Conversei com o economista Elia Rinaldi, presidente da empresa Adler Pelzer, especializada em peças acústicas do setor automobilístico, no Mercosul, e entendi que nenhum fato isolado foi o único responsável pela crise no setor. “São vários efeitos cascata. A pandemia, a falta de microchips e o aumento do preço dos combustíveis fizeram com que o preço dos carros aumentasse consideravelmente”, afirmou o especialista. É por isso que, na minha opinião, compreender os diversos fatos que ocorrem ao redor do mundo é essencial para termos uma noção do porquê dos acontecimentos à nossa volta. E os efeitos não se limitam ao preço dos produtos que compramos. Até mesmo a forma como nos relacionamos com a natureza está sendo moldada pelos desdobramentos do que ocorre no leste europeu.
“Antes da guerra na Ucrânia, se estava investindo em carros que não usam combustíveis fósseis, como carros elétricos. Mas o fato de que o mundo está dependendo de países que não são democracias, como a Rússia e a China, está fazendo com que as empresas repensem a viabilidade desses carros”, explica o economista. “A China, por exemplo, é a fonte de 70% da matéria-prima usada para fazer as baterias”, completa.
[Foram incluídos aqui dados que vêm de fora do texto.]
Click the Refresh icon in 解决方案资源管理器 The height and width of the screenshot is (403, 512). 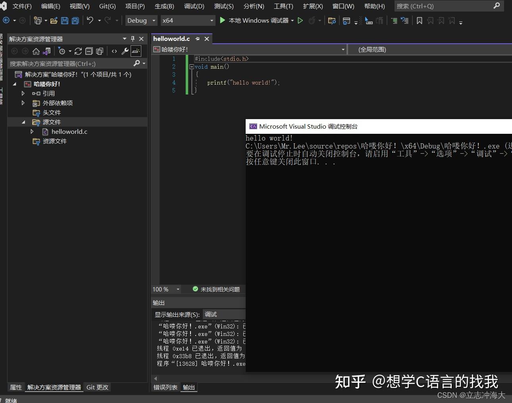79,51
Outros efeitos ao redor do planeta
Saindo um pouco do Brasil, vale destacar que outros países já estão se movimentando para diminuir sua dependência em relação à Rússia por conta do conflito. A Itália e a Alemanha, que são fortemente dependentes do petróleo e do gás russos, por exemplo, estão reduzindo as importações do país governado por Vladimir Putin. “Nesse momento, a Itália está importando muito mais gás e petróleo do que antes da guerra, porque está já estocando para o inverno. Mas, por causa do conflito, isso está acontecendo de forma muito mais acelerada, para se prevenir do que pode acontecer no futuro”, explica Rinaldi.
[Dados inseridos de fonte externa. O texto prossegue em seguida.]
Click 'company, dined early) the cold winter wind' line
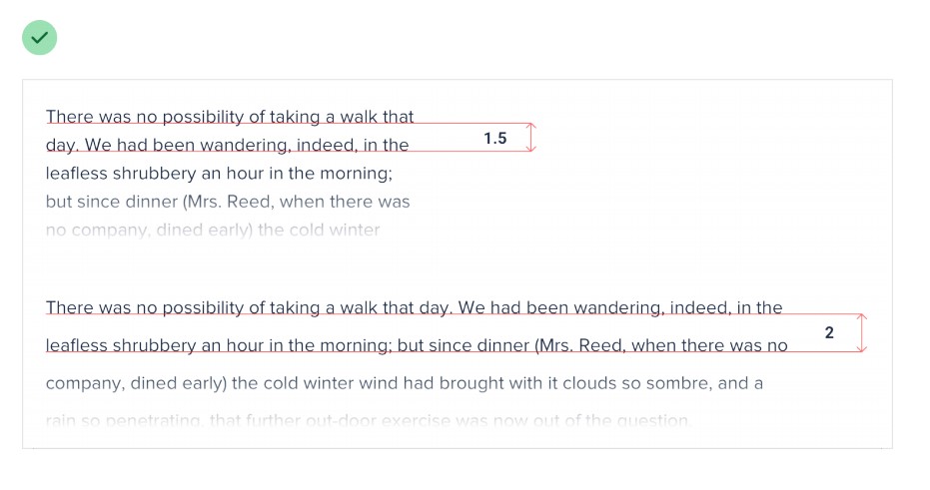 click(x=404, y=383)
Apesar de ser comum consumirmos notícias sobre países desenvolvidos, pouco se comenta sobre os impactos do conflito para nações em desenvolvimento, como as da África. Se no mercado global cerca de 30% do trigo provém da Rússia ou da Ucrânia, no continente africano existem países onde esse número sobe para 80%. Nesse momento em que o acesso a produtos importados dos países em conflito está dificultado e os preços foram elevados, a insegurança alimentar se torna um medo cada vez mais real na região.
Para mim, exercer nosso dever cidadão implica em aguçar, constantemente, nosso senso crítico através dos acontecimentos que ocorrem pelo planeta – e não apenas os que nos afetam diretamente. É como me comentou o economista com quem conversei: “Não dá para falar que o mundo parou de funcionar, mas ele está funcionando em uma velocidade diferente. Isso porque os países são muito intercalados uns com os outros, eles não são isolados”.